What you will do: What is needed is an exact reproduction of the listing, without its pictures.

★ ★ ★ ★ ★ ★ ★

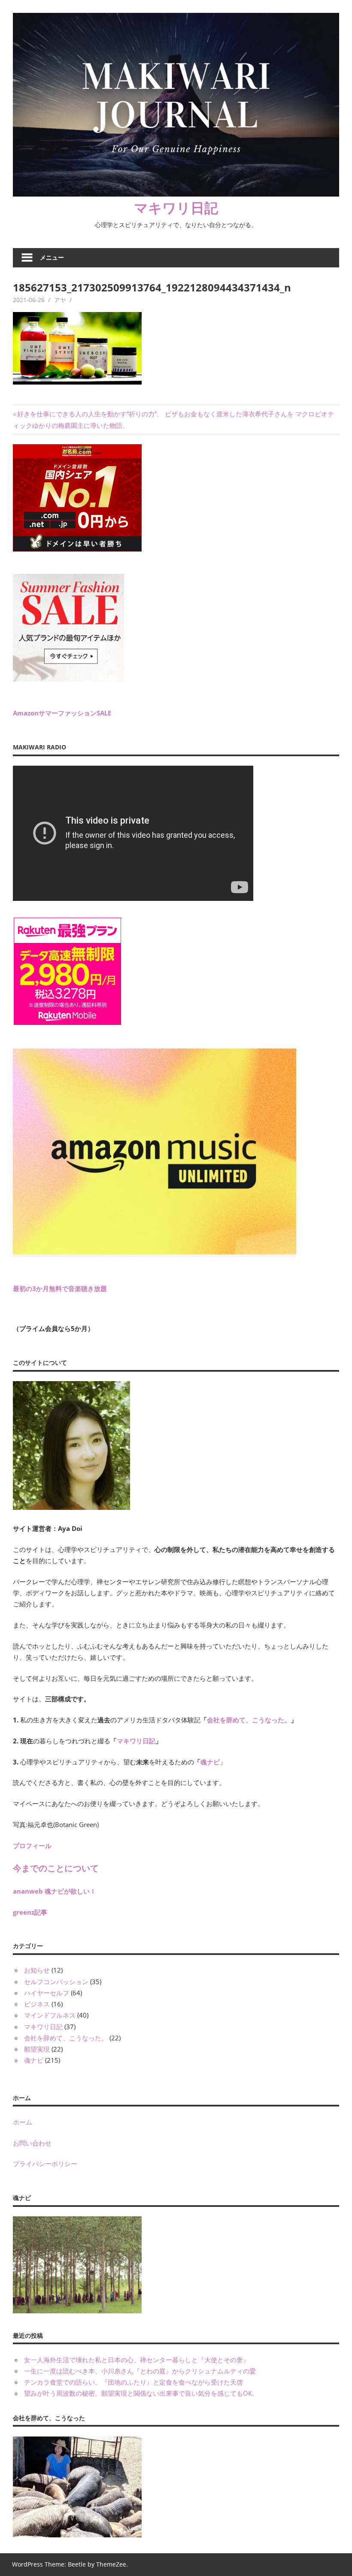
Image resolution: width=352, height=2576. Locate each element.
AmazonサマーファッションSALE (62, 713)
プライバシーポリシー (45, 2163)
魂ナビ (210, 1762)
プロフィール (32, 1845)
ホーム (22, 2122)
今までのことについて (56, 1868)
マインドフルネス (50, 2015)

★ ★ ★ ★ ★ ★ ★

Task solution:
Image resolution: width=352, height=2576. Locate each element.
AmazonサマーファッションSALE (62, 713)
プライバシーポリシー (45, 2163)
魂ナビ (210, 1762)
プロフィール (32, 1845)
ホーム (22, 2122)
今までのことについて (56, 1868)
マインドフルネス (50, 2015)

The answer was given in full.